**Information given**
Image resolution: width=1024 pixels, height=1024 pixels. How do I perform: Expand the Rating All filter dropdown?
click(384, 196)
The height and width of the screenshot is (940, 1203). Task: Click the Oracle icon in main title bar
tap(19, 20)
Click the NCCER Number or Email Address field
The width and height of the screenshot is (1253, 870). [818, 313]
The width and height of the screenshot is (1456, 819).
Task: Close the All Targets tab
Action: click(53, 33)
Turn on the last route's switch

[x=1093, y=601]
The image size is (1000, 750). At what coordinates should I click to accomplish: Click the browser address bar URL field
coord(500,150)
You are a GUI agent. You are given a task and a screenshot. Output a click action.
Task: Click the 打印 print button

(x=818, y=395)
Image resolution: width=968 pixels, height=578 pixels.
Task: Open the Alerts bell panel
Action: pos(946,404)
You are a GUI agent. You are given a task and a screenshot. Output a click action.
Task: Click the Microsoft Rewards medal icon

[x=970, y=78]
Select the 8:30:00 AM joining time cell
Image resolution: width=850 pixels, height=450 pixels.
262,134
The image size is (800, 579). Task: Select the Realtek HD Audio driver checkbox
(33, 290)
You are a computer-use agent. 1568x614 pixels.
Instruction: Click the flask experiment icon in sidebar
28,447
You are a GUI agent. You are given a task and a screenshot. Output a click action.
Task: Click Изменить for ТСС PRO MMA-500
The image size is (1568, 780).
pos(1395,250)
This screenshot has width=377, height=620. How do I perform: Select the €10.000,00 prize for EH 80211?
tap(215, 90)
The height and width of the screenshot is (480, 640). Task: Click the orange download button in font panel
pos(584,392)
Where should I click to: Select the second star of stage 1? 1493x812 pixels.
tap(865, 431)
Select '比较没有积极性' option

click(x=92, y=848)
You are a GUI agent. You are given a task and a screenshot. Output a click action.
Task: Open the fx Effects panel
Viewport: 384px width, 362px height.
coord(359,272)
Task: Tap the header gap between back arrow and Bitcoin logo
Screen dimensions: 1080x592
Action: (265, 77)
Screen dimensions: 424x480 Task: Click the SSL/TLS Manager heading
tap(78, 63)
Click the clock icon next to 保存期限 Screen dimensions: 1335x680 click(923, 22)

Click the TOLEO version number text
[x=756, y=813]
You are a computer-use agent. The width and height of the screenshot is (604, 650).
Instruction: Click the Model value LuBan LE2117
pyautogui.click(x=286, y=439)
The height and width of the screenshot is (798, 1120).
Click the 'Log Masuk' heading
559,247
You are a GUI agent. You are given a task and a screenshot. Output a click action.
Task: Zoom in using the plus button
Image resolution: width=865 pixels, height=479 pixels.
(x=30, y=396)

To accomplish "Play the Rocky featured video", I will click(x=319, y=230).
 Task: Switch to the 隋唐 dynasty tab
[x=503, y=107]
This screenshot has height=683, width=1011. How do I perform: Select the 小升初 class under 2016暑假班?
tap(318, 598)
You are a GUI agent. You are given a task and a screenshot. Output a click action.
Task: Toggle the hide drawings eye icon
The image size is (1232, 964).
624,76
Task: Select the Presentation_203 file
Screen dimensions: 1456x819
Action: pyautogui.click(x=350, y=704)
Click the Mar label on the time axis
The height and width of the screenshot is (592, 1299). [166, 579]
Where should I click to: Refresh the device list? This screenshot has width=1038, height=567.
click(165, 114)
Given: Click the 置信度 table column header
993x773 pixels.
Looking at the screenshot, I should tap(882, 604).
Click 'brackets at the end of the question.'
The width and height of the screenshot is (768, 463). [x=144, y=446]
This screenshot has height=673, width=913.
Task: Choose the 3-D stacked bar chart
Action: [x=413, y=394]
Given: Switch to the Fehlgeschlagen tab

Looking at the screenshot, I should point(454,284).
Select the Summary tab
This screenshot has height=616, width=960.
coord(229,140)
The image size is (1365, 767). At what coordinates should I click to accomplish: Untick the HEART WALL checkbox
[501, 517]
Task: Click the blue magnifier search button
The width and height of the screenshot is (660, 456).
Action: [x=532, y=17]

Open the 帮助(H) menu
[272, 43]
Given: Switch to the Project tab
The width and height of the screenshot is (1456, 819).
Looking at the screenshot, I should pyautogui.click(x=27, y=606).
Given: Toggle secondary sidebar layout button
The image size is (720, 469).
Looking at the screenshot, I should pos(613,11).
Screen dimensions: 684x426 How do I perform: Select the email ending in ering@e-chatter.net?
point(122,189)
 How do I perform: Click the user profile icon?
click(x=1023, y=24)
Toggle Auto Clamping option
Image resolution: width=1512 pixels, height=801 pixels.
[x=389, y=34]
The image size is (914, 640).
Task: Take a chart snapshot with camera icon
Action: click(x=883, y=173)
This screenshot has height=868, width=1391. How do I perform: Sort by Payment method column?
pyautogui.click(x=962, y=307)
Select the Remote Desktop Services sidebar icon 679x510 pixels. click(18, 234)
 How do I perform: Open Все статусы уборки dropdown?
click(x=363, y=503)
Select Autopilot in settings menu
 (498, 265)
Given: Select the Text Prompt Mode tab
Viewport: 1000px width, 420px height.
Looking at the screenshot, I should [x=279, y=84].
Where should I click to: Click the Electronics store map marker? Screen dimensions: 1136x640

**Task objective**
Render the rows above, from the line containing "Task: Select the Presentation_203 file" through the line containing "coord(229,140)", both included, as a numbered list that omits blank lines.

**Result of the exercise**
1. Task: Select the Presentation_203 file
2. Screen dimensions: 1456x819
3. Action: pyautogui.click(x=350, y=704)
4. Click the Mar label on the time axis
5. The height and width of the screenshot is (592, 1299). [166, 579]
6. Where should I click to: Refresh the device list? This screenshot has width=1038, height=567.
7. click(165, 114)
8. Given: Click the 置信度 table column header
9. 993x773 pixels.
10. Looking at the screenshot, I should tap(882, 604).
11. Click 'brackets at the end of the question.'
12. The width and height of the screenshot is (768, 463). [x=144, y=446]
13. This screenshot has height=673, width=913.
14. Task: Choose the 3-D stacked bar chart
15. Action: [x=413, y=394]
16. Given: Switch to the Fehlgeschlagen tab
17. Looking at the screenshot, I should point(454,284).
18. Select the Summary tab
19. This screenshot has height=616, width=960.
20. coord(229,140)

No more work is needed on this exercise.